As paredes pintadas de amarelo tinham sido as únicas testemunhas de seus momentos mais difíceis na academia militar. Lá passava os dias aguentando. Aguentando a rotina de militar, as insinuações dos colegas e superiores, machismo, xenofobia...

Nunca abaixava a cabeça, nunca se permitia externar o que estava sentindo, "ser fraca". Só ali, naquele apartamento minúsculo é que, muitas vezes durante o processo, chorava, gritava, explodia.

Havia ficado mais tempo fora, do que naquele lugar por causa de suas missões, é verdade. Mas se não tinha pra quem voltar, pelo menos sentia que tinha pra onde.

Agora já não tinha mais nada em Phoenix que não fossem lembranças.

Precisava recomeçar. Como já tinha feito tantas vezes na vida, o que não tornava menos doloroso.

Pensava se Aaliyah havia recomeçado. Se teria um novo noivo arranjado, se teria mudado de ideia sobre filhos, se ainda visitava os Estados Unidos exclusivamente para fazer compras.

Teriam aqueles olhos verdes chorado por ela?

Não, seria prepotência achar que Aaliyah teria chorado por ela, senão pelo pai. Em seu lugar, não derramaria uma lágrima sequer por aquela que manchou todas as paredes daquela cozinha em Mallorca com o sangue de Asmar.

Já ela chorou por Aaliyah inúmeras vezes. Chorou até por Asmar. Nada naquele homem indicava que ele era o monstro que a CIA a fizera acreditar.

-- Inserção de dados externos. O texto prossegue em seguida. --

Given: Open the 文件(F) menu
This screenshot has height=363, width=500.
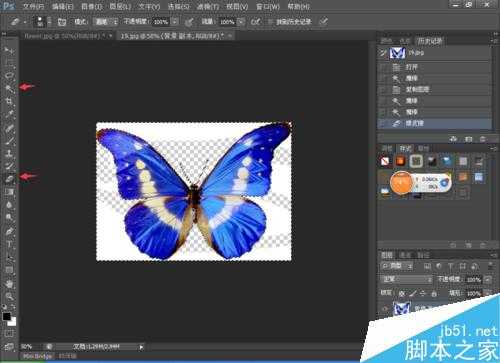Looking at the screenshot, I should (x=33, y=6).
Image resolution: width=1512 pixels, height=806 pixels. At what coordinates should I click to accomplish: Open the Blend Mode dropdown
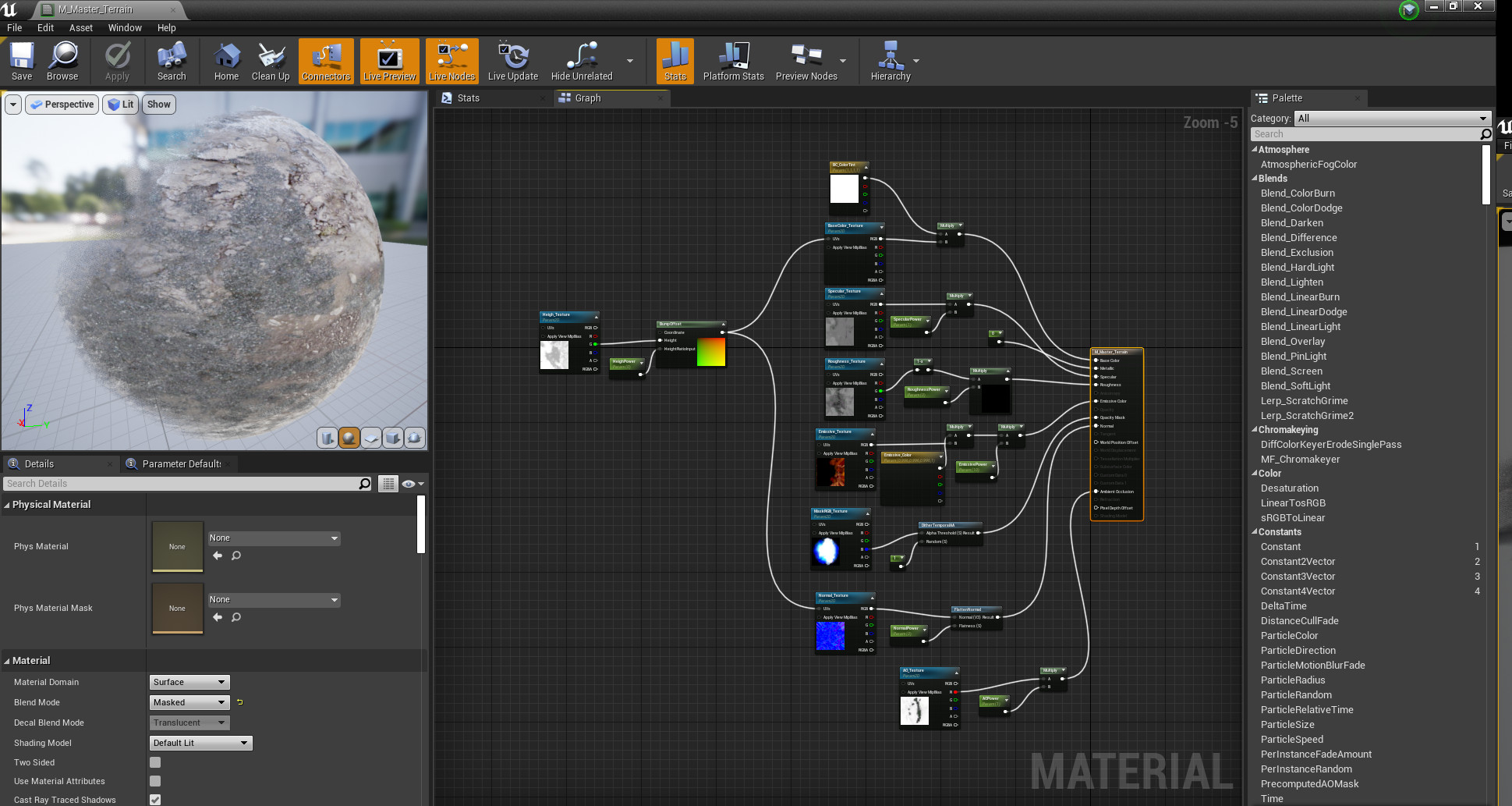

De Ehsan não sentia nenhum remorso. Principalmente depois de como ele se referiu à Aaliyah no dia da chegada de Cruz em Mallorca. Era, no mínimo, um canalha, e não faria falta pra ninguém.

(...)

Recomeçar.

Manuelos precisava se movimentar em direção a isso.

Eram oito horas de uma noite quente no Kentucky, como de costume. No dia anterior tinha passado em frente a um parque quando voltava do mercado, que ficava a uns 10 minutos de sua nova casa e pensou que valeria a pena visitar algum dia. 

Achou que era o momento perfeito para dar uma volta, "ver gente" para não enlouquecer e pensar em alguma coisa que não fosse confrontar a si mesma sobre as decisões que a levaram até ali.

Lá fora, a noite estava convidativa, então Cruz seguiu sem pressa pelas ruas vazias de Flatwoods rumo ao parque.

Depois de virar a segunda esquina, percebeu que uma van da "Dedetização do Tom" vinha logo atrás.

Já tinha pensado que estava sendo seguida dezenas de vezes ainda no Nebraska, mas nada nunca tinha lhe acontecido ali. Ou a CIA estava a vigiando como sempre ou estava ficando paranóica.

A van então passou direto por ela e virou numa outra esquina.

"Definitivamente, paranóica", pensou enquanto via o veículo desaparecer.

Cruz continuou caminhando, até chegar à rua que a van tinha virado.

Foi como ter um dejavu: pelo menos quatro homens encapuzados a esperavam ali e ela logo sentiu o primeiro lhe golpear no estômago e outro tentar lhe imobilizar. Lutou, e até chegou a derrubar um deles, mas depois de mais alguns socos, foi ao chão e a última coisa que viu antes de apagar foi seu corpo ser jogado dentro daquela van.